Task goal
The answer is an exact copy of the lines from the one with "Given: Click the" to the end of the listing below, pictures left out.

Exercise input
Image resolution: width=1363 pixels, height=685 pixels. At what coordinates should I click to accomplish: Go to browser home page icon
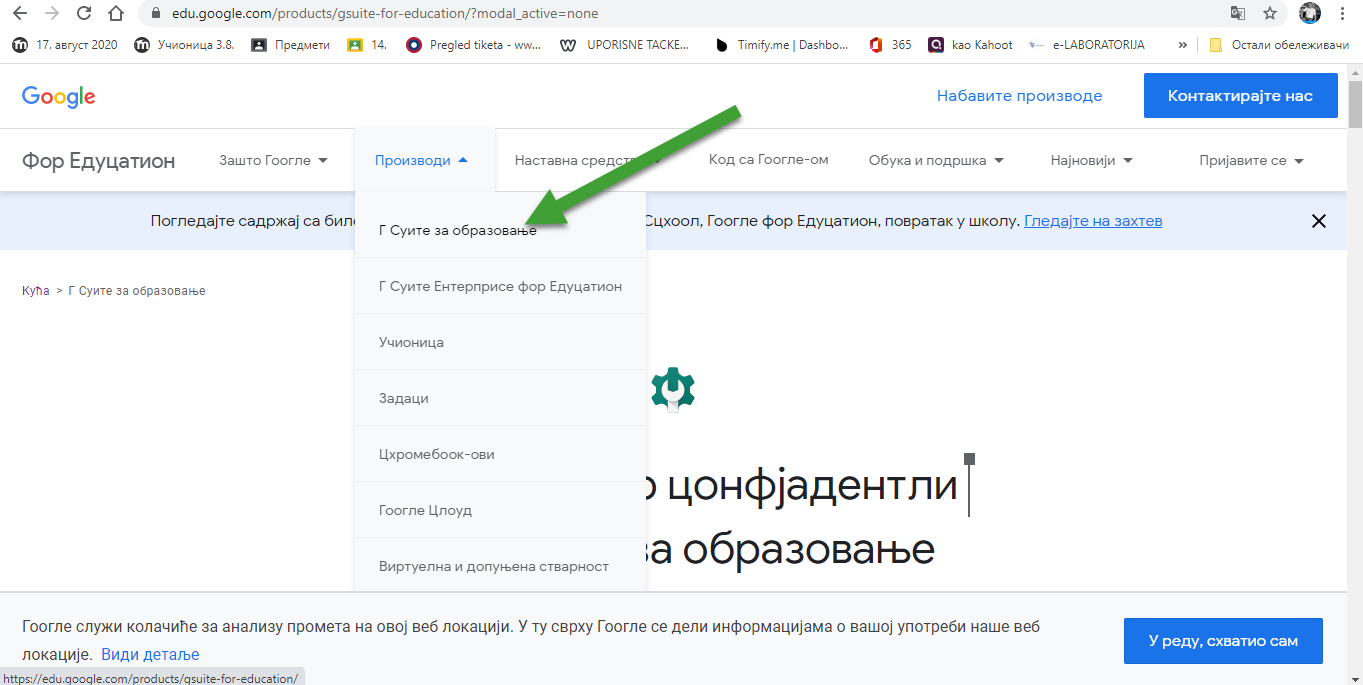pyautogui.click(x=117, y=14)
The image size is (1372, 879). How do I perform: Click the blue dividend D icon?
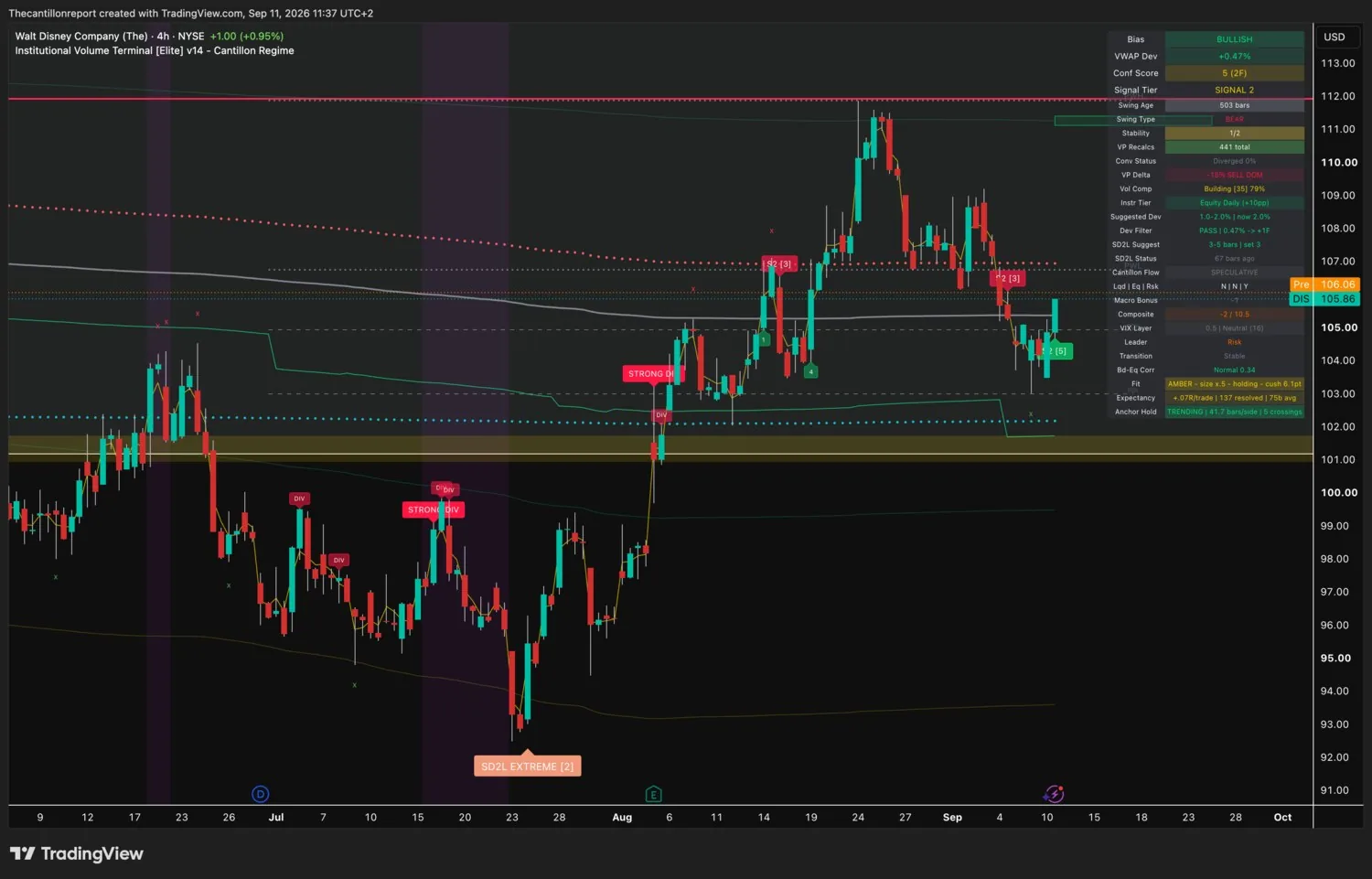[x=260, y=794]
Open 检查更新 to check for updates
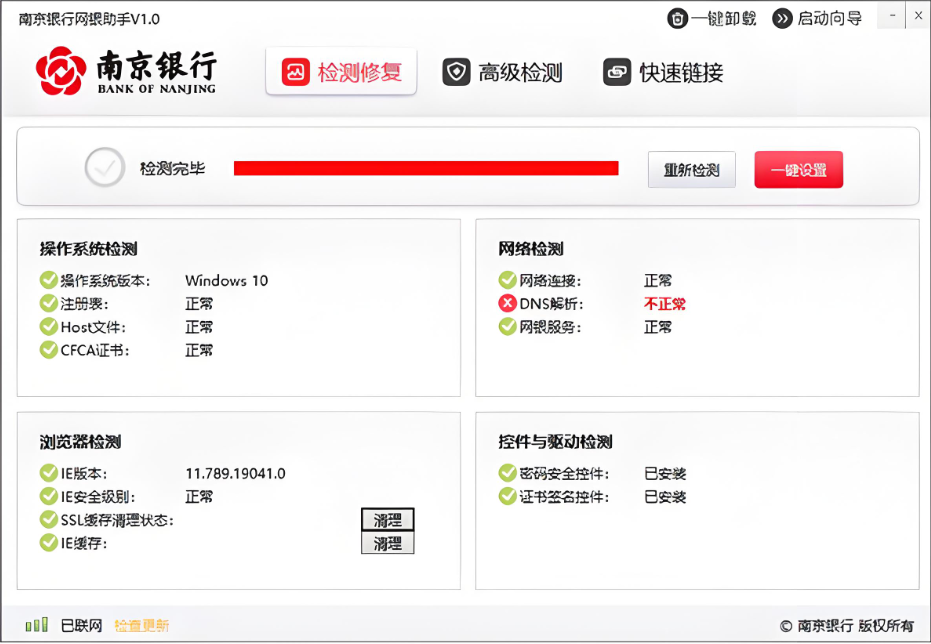 pyautogui.click(x=141, y=623)
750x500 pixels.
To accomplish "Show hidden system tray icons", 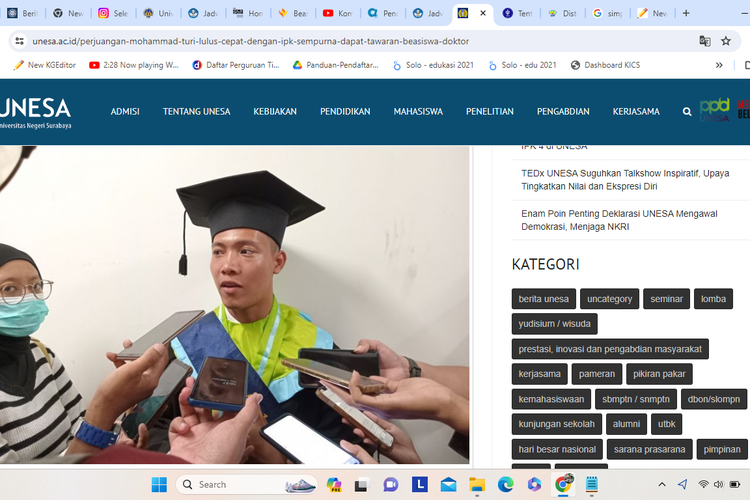I will tap(661, 485).
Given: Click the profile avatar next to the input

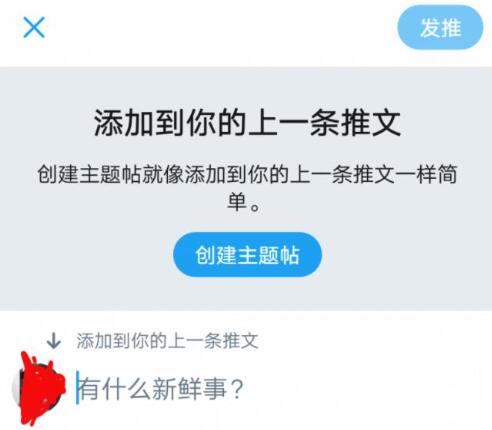Looking at the screenshot, I should (x=38, y=388).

Finished task
Given: Click the profile avatar next to the input

Looking at the screenshot, I should (x=38, y=388).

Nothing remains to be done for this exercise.